June 2013 - Roman villa, Tienen, Vlaams Brabant, Belgium

In 1981 remains of a Roman bath house were discovered from limited excavation at the site by a group of amateur archaeologists. Scatters of roof tile, pottery fragments and concentrations of metal slag recovered from recent field walking suggested the buried remains of a Roman villa beyond the 1981 excavated zone.

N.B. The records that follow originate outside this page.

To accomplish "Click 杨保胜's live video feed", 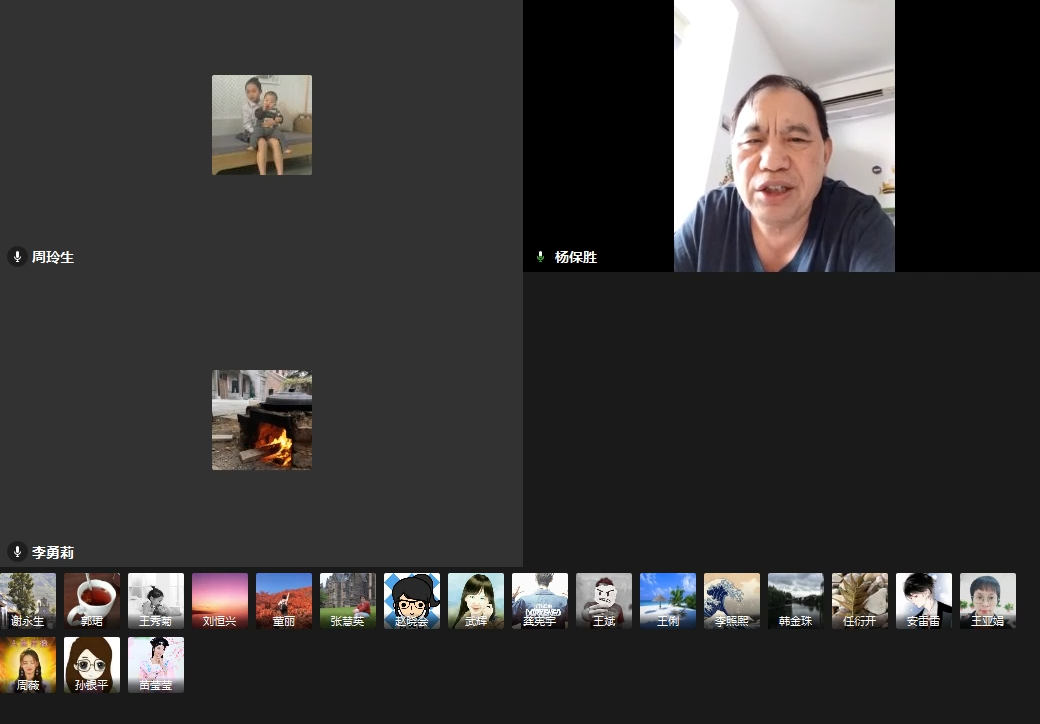I will pyautogui.click(x=784, y=136).
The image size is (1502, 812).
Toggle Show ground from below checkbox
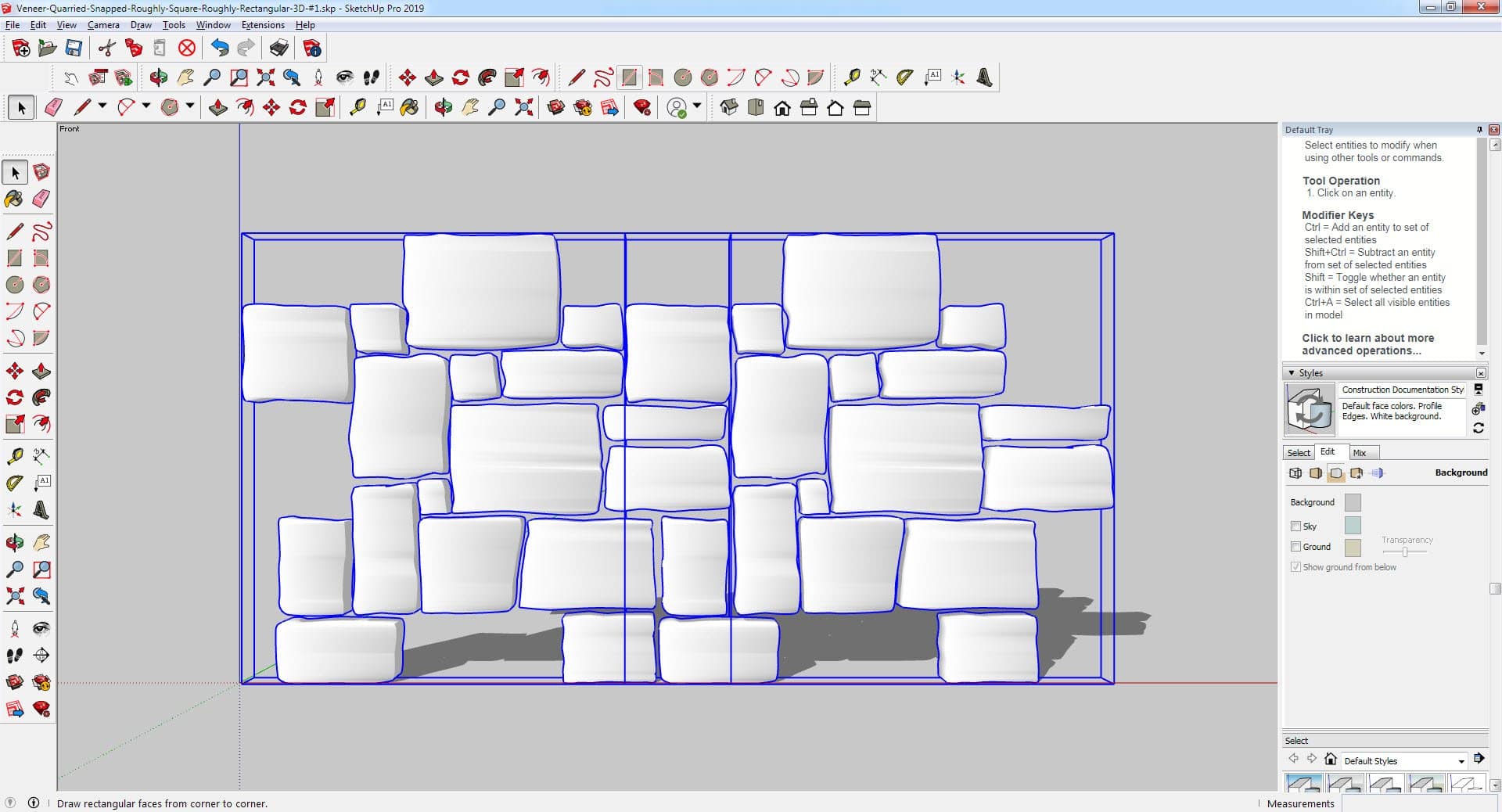pos(1295,567)
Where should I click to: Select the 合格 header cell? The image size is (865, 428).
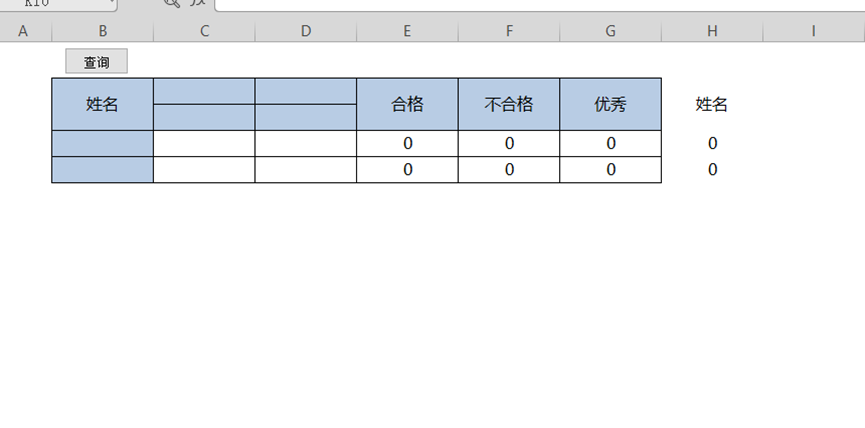coord(407,104)
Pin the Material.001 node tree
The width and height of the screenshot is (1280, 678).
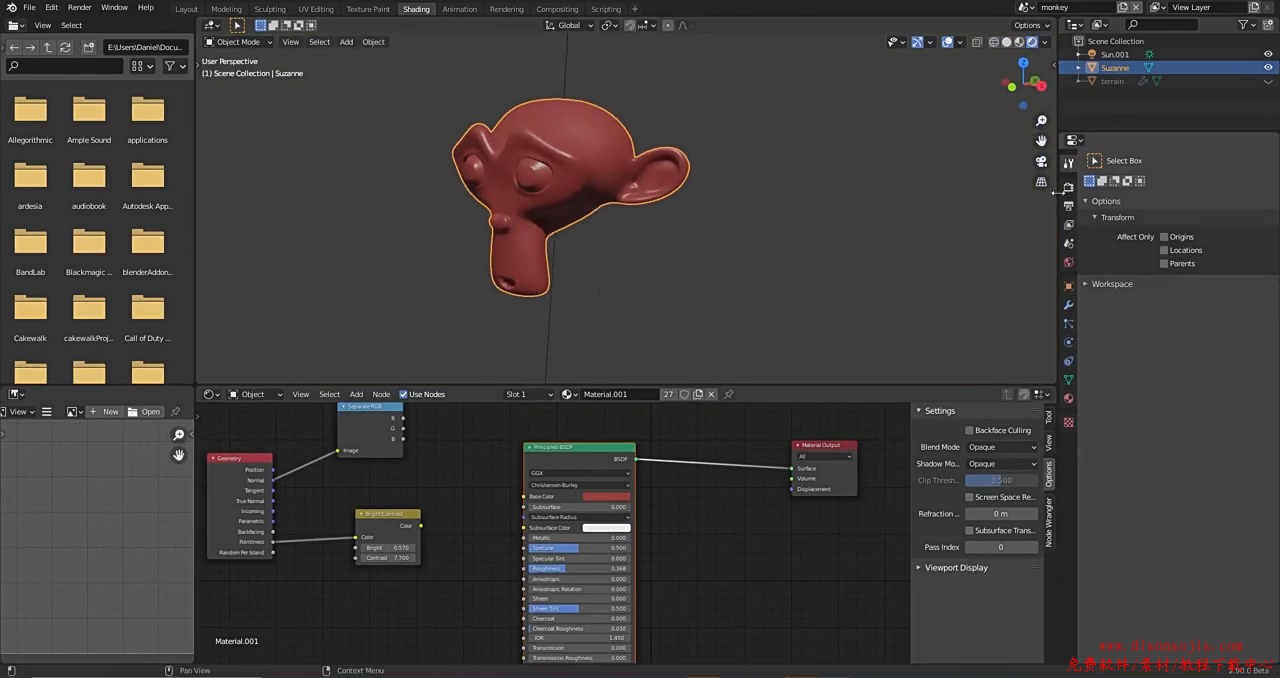coord(728,394)
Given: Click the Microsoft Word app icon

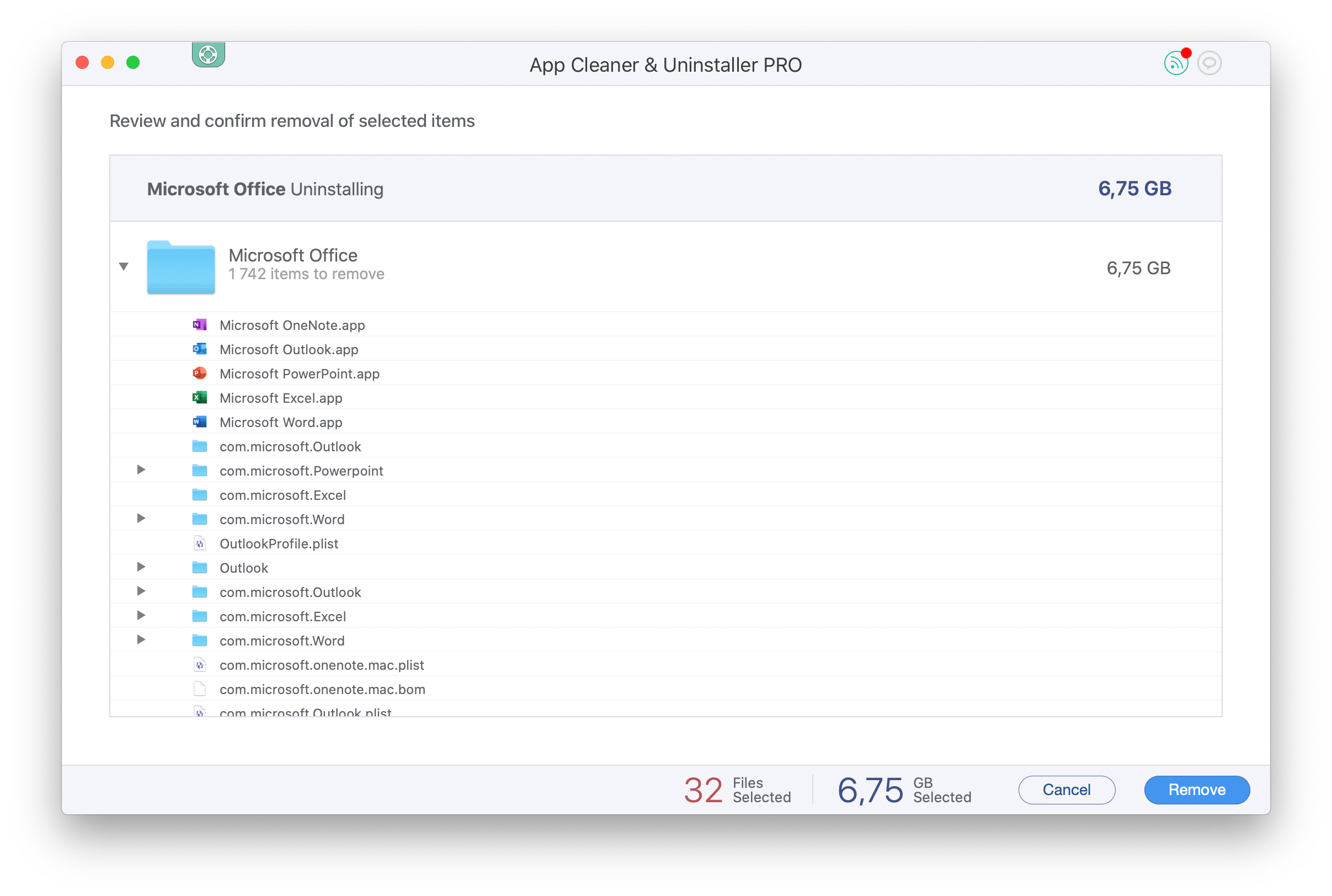Looking at the screenshot, I should [197, 421].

The greyscale image below presents the magnetometry data completed across the northern part of the study area, detailing the remains of the villa foundation now bisected by a modern farm trackway. The villa remains are apparent in the magnetometry results as adjacent rectangular positive responses, concentrated mainly to the south. To the north the magnetometry highlights a series of shallow and parallel negative linear anomalies representing a possible early road or estate boundary associated with the Roman villa. To the south-west a circular enclosure, possibly an Iron Age burial site, and to the east a faint rectangular enclosure, are also visible in the magnetometry results.

Roman villa foundations apparent in the magnetometry results

1st phase test trenching on the basis of the results from the magnetometry discovered a large concentration of burnt debris and roof tile fragments of Roman origin at anomalies ‘A.’

Burnt debris and roof tile fragments of Roman origin identified at test trench over anomalies A

Test trenching targeted over anomalies ‘B’ identified a large concentration of Roman roof tile fragments.

Large concentration of Roman roof tile fragments at test trench over anomalies B

2nd phase test trenching at this site will begin again next year and continue to use the magnetometry results to target specific areas of the Roman villa remains.

Instrumentation and methodology

4 sensor magnetometer cart system with GPS, 10cm sample interval, line separation 0.5m.

Geoscan electrical resistivity twin probe array, sample interval 0.5m, line separation 1m


Dry to wet loam soils (Abp, Aba, Acp, Ahp).